The list of errors is impressive: Ignoring and suppressing facts, distorting government reports from experts, and engaging in wholesale denials of science and hard medical facts. Engaging in mass denial, excoriating any serious and credible organization or individual with a contrary view. Preventing proactive prevention methods or delaying them until we passed a point of no return. Disabling institutions, defunding experts and preparedness. Firing, demoting or suppressing experienced and educated government professionals, literally keeping them from doing their jobs. Fostering fake cures. Making false promises. Taking bona fide statistics, doctoring them to conform with the “leader’s expectations” and releasing those distortions to justify politically desirable decisions that would ultimately just make matters worse. Engaging in activities (e.g., political rallies) to create maximum contagious exposure. Politicizing common sense medical applications that worked in Asia and Europe – wearing masks, limiting gatherings and safe distancing – so that those who followed “doctor’s orders” would be viewed as disloyal political turncoats.

Trump’s begrudging acceptance of masks, no longer suggesting that wearing them represented challenging loyalty to him, has not moved the needle much.
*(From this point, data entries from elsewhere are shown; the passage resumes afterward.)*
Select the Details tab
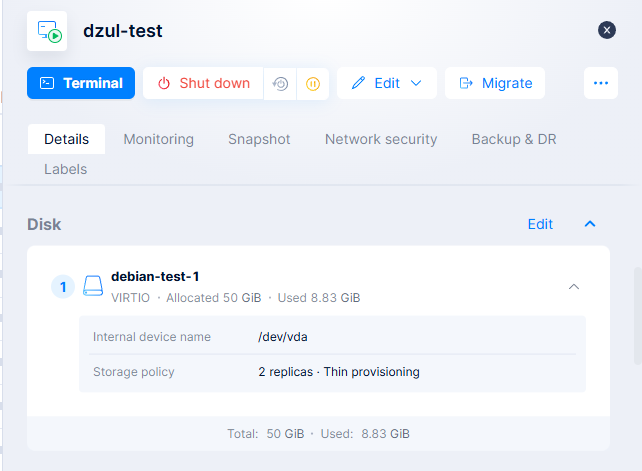Image resolution: width=642 pixels, height=471 pixels. [x=66, y=139]
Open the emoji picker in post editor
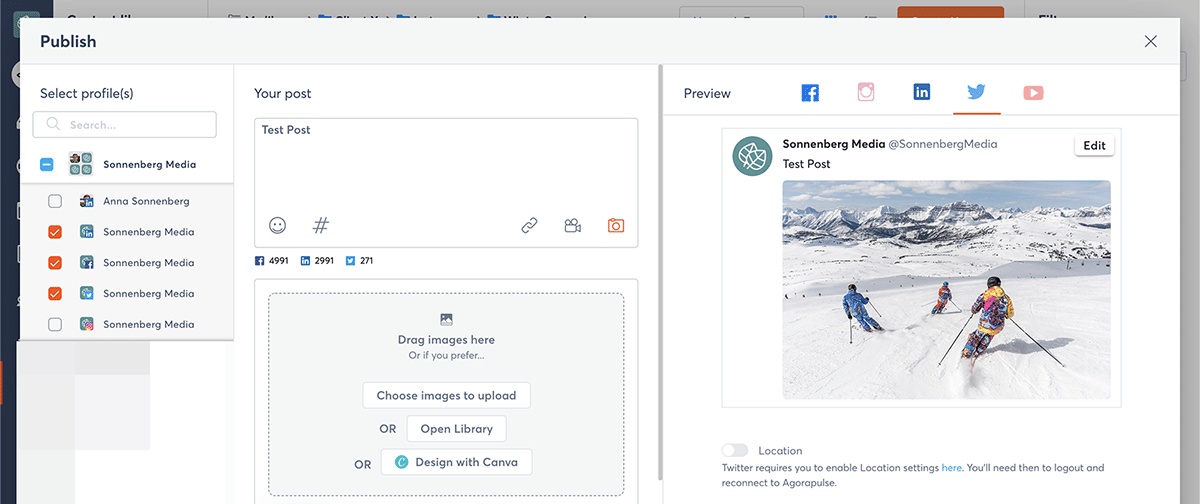 pyautogui.click(x=278, y=226)
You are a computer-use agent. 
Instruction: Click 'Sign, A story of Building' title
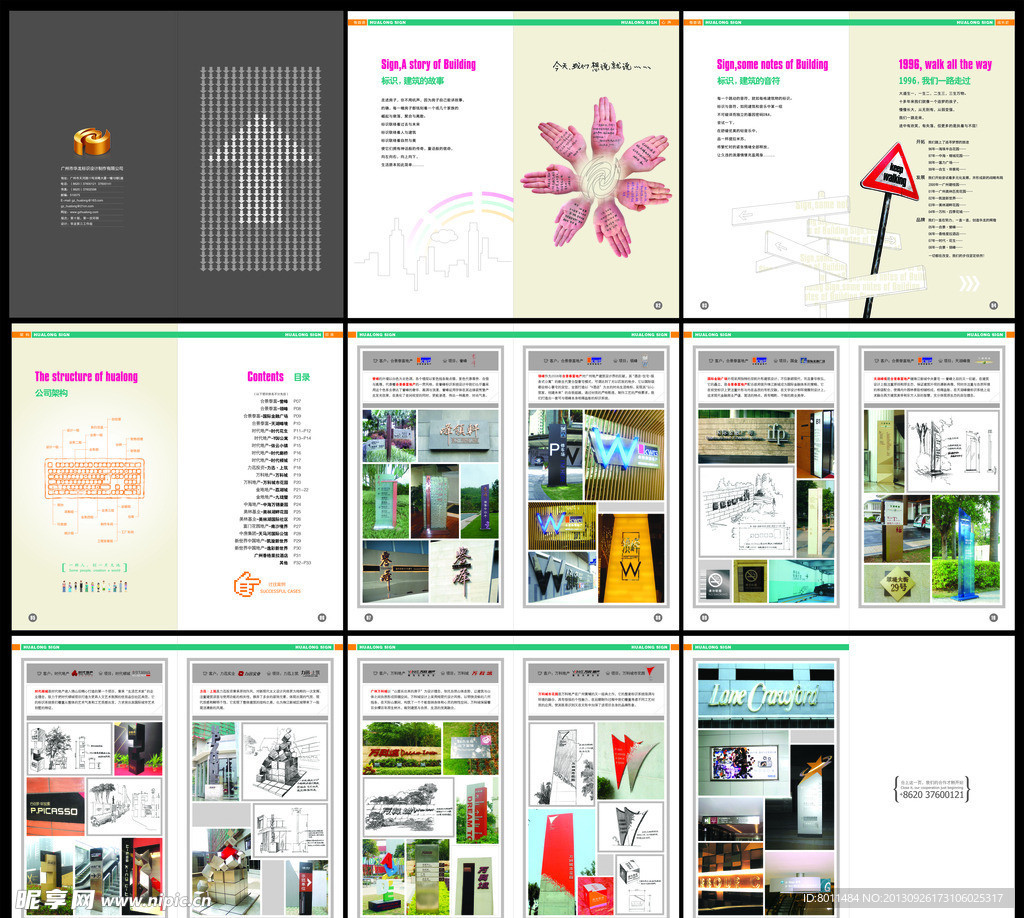pos(428,64)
Not only is he not wearing a mask much at, but he has engendered a notion among his followers that they have individual rights to refuse to follow state and municipal directives (even with fines and other sanctions) to wear masks, not gather in larger groups and safe-distance. Even some red state governors have refused to issue such orders, and one (Brian Kemp in Georgia) even countermanded city mayors with horrific spiking infection rates who ordered such practices within their jurisdictions.

The needle also didn’t move on July 23rd when he finally cancelled the GOP convention in Jacksonville and suggested that some school districts might be delay in opening in-person instruction for a “few weeks” at the discretion of the respective governors. Trump’s minions were already too committed to their earlier paths of resistance and denial.

The President pretty much did everything wrong. In July, he finally figured out that he could no longer avoid dealing with the Tyrannosaurus Rex in the room. A nasty accelerating virus. So, he resumed his daily coronavirus press briefings, told the world masks are good, and pre-purchased 100 million units of a vaccine that doesn’t even exist yet. He just might claim an imminent vaccine-induced end to COVID-19 with no real evidence that timely completion, testing and deployment is guaranteed. Keep everything open! Open what’s closed! Open all schools for in-person learning against the advice so many doctors who have guidelines that are hard to meet! The virus is mostly just another flu! Mild to most! Really?

The President got some “lie with statistics” experts to create some highly erroneous and misleading charts to “prove” he is right. He wasn’t. But whatever he does, even if these efforts finally begin to turn the tide, the vast majority of the massive damage – the well-over 140,000 dead Americans, more with permanent health impairments, business closures and job losses, and an exceptionally long projected economic recovery – caused directly and immediately by Trump’s failures is already done and will probably continue. Can he erase his mistakes by November? Depends on which funeral home you ask.

            I’m Peter Dekom, and listening to Trump supporters praise the President’s efforts, his support of the economy, in the face of a tsunami of hard data to the contrary, continues to stun me.